• **SET EXERCISE 1**:
Answer these questions using the tutorial excerpt:
(a) Which function call unrolls the circle?
(b) Which .obs key receives the segment of the tree?
(c) What value does the fit call pass to n_jobs?
• **SET EXERCISE 2**: Can you restate the paragraph of the tutorial excerpt that begins "To obtain a pseudotime value" in a single shorter sentence that keeps its main facts?
• **SET EXERCISE 3**: Return the part of the tutorial excerpt between "Unroll the circle to" and "segments network information.", inclusive, copied verbatim.

• **PASSAGE**:
Unroll the circle to get a pseudotime value for all parts of the cicle¶

To obtain a pseudotime value that differs between the two segments, one can unroll the circle into a single curved trajectory starting from the root and ending to its closest node.

[20]:

scf.tl.unroll_circle(adata)

--> updated
    .obs['t'] assigned pseudotime value.
    .obs['seg'] assigned segment of the tree.
    .uns['graph']['root'] selected root.
    .uns['graph']['pp_info'] for each PP, its distance vs root and segment assignment.
    .uns['graph']['pp_seg'] segments network information.

[21]:

sc.pl.scatter(adata,x='angles',y='t')

GAM fit of single neuron activities¶

[22]:

scf.tl.fit(adata,features=adata.var_names,n_jobs=10)

• **Records from a data collection**:
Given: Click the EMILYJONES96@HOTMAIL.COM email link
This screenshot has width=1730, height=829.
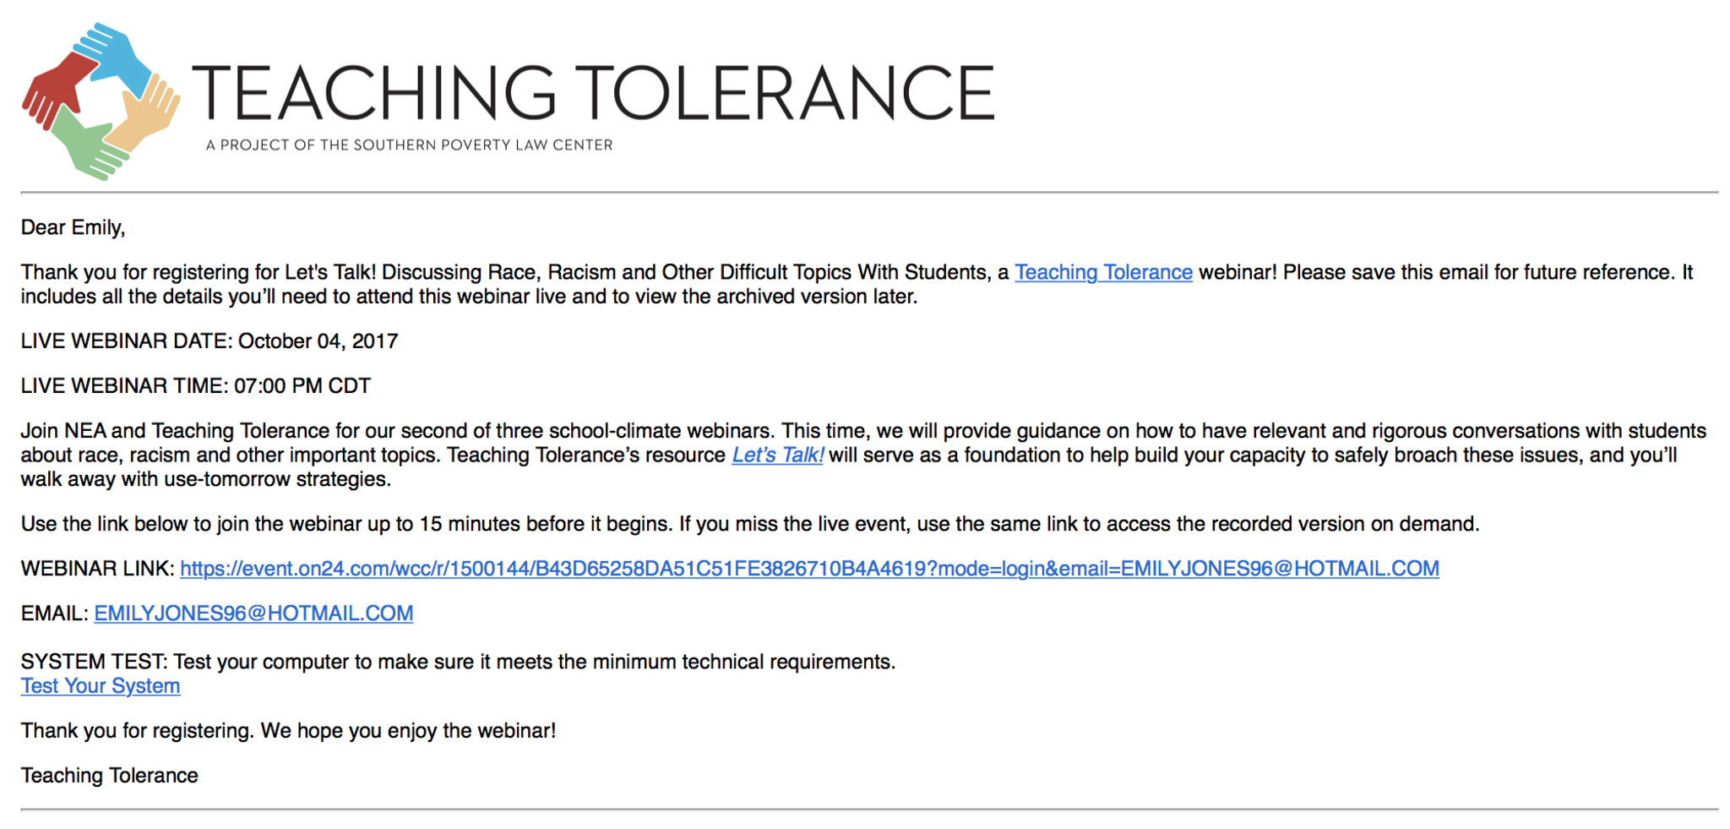Looking at the screenshot, I should click(253, 614).
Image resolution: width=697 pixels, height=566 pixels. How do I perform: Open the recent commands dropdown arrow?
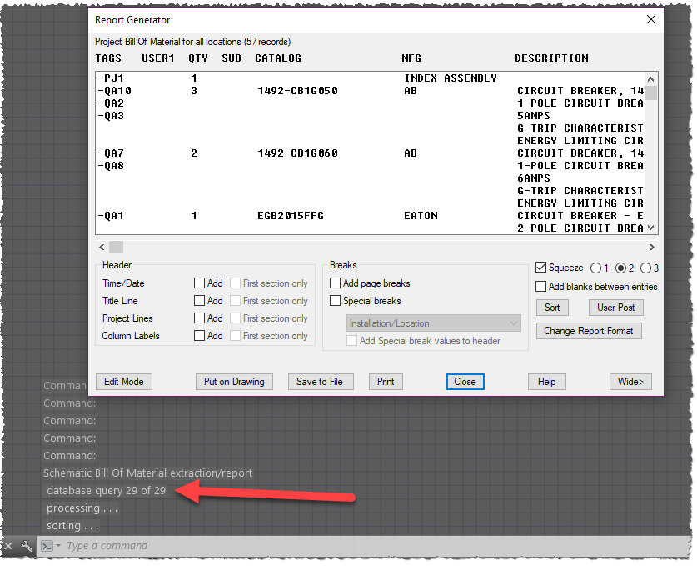click(57, 546)
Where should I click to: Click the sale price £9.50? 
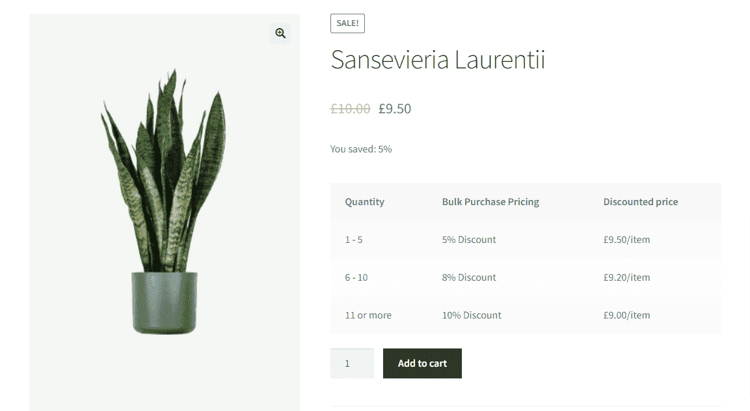(395, 108)
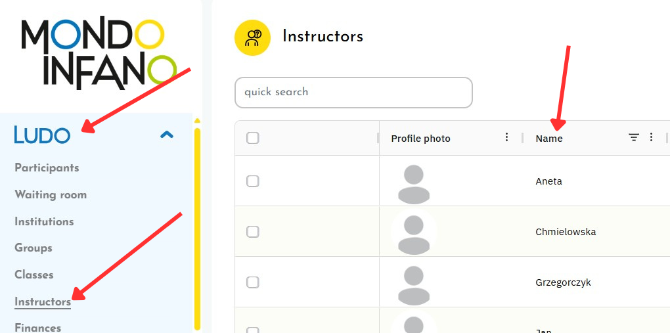Screen dimensions: 670x333
Task: Click the Profile photo column header
Action: point(421,139)
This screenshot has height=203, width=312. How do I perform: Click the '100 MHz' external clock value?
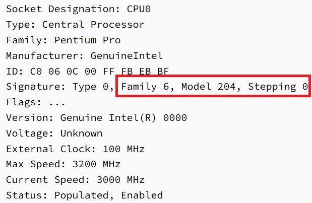click(x=123, y=149)
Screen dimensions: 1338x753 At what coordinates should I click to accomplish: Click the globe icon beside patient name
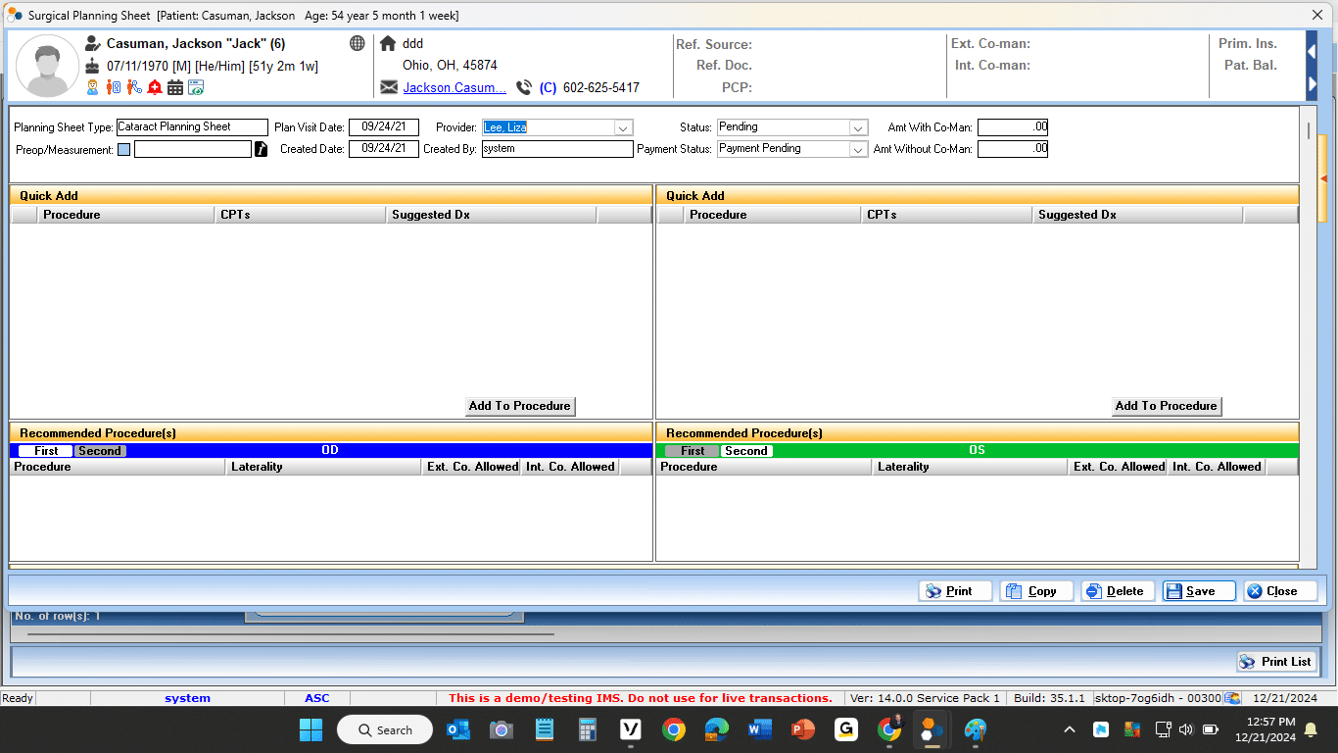(x=358, y=44)
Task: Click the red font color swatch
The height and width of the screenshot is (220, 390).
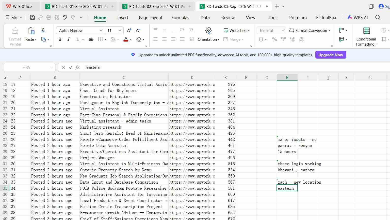Action: pyautogui.click(x=126, y=39)
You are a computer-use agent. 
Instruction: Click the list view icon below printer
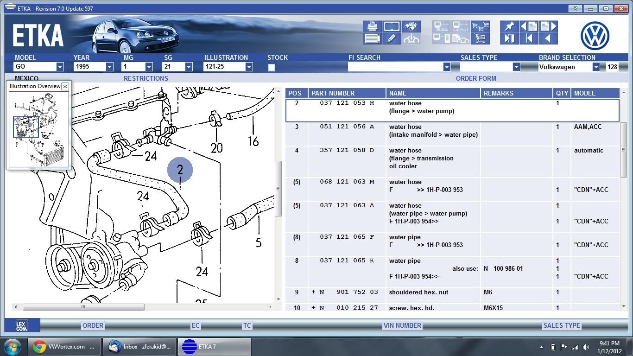(x=373, y=38)
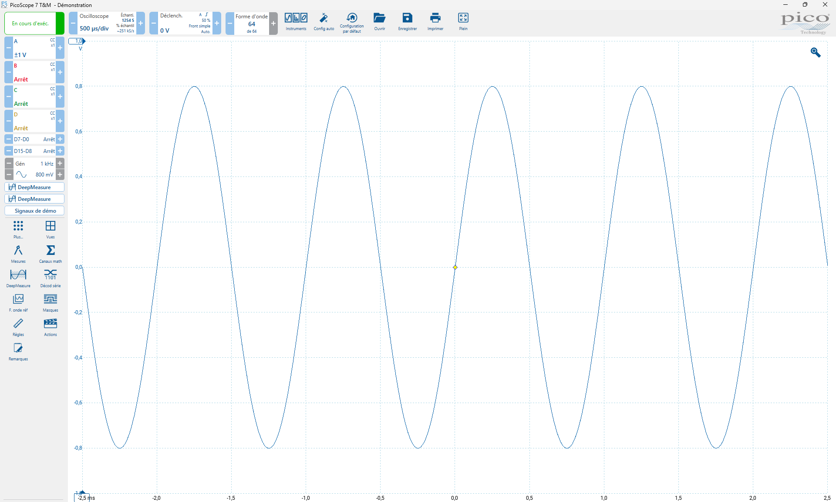Screen dimensions: 836x502
Task: Expand the Forme d'onde settings
Action: (x=251, y=24)
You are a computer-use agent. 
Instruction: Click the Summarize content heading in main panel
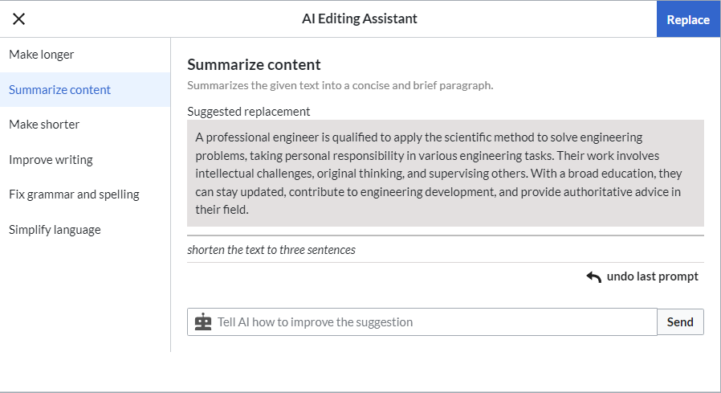254,65
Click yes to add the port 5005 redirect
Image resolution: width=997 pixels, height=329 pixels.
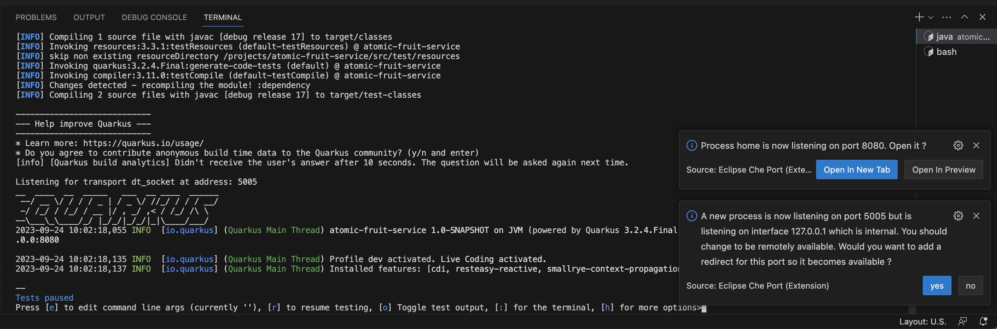[x=937, y=286]
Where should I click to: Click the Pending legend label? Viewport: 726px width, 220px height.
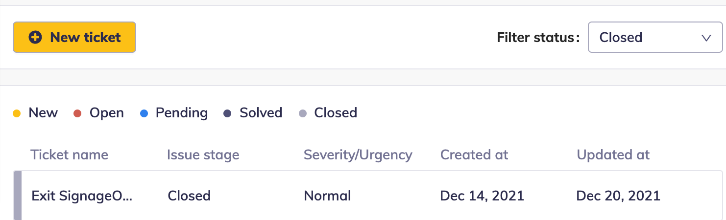pyautogui.click(x=181, y=113)
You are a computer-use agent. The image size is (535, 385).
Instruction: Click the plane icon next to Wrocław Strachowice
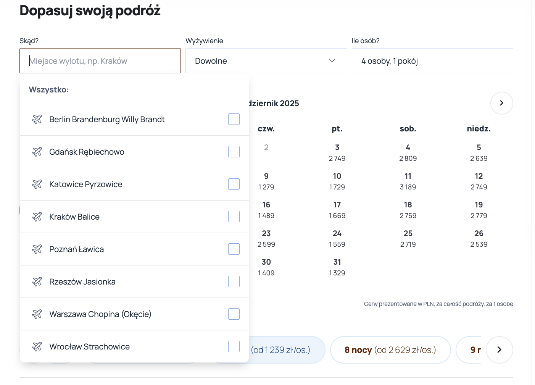click(37, 347)
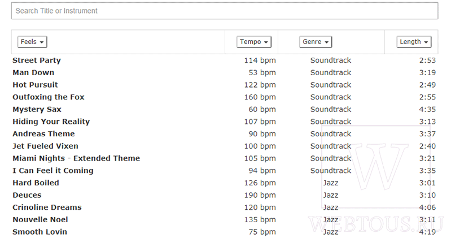451x238 pixels.
Task: Open the Feels dropdown filter
Action: 32,42
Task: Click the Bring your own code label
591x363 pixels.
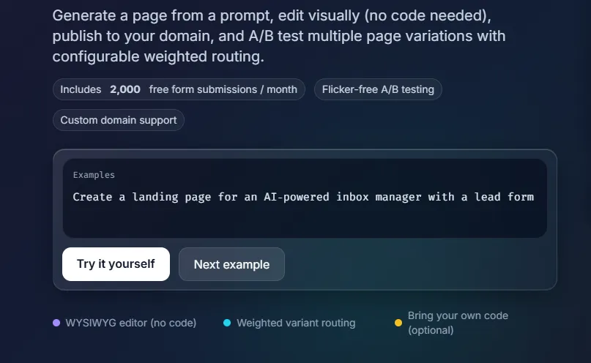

• **TASK SOLUTION 1**:
(a) scf.tl.unroll_circle(adata)
(b) 'seg'
(c) 10

• **TASK SOLUTION 2**: Unrolling the circle into one curved trajectory, from the root to its closest node, gives a pseudotime value that differs between the two segments.

• **TASK SOLUTION 3**:
Unroll the circle to get a pseudotime value for all parts of the cicle¶

To obtain a pseudotime value that differs between the two segments, one can unroll the circle into a single curved trajectory starting from the root and ending to its closest node.

[20]:

scf.tl.unroll_circle(adata)

--> updated
    .obs['t'] assigned pseudotime value.
    .obs['seg'] assigned segment of the tree.
    .uns['graph']['root'] selected root.
    .uns['graph']['pp_info'] for each PP, its distance vs root and segment assignment.
    .uns['graph']['pp_seg'] segments network information.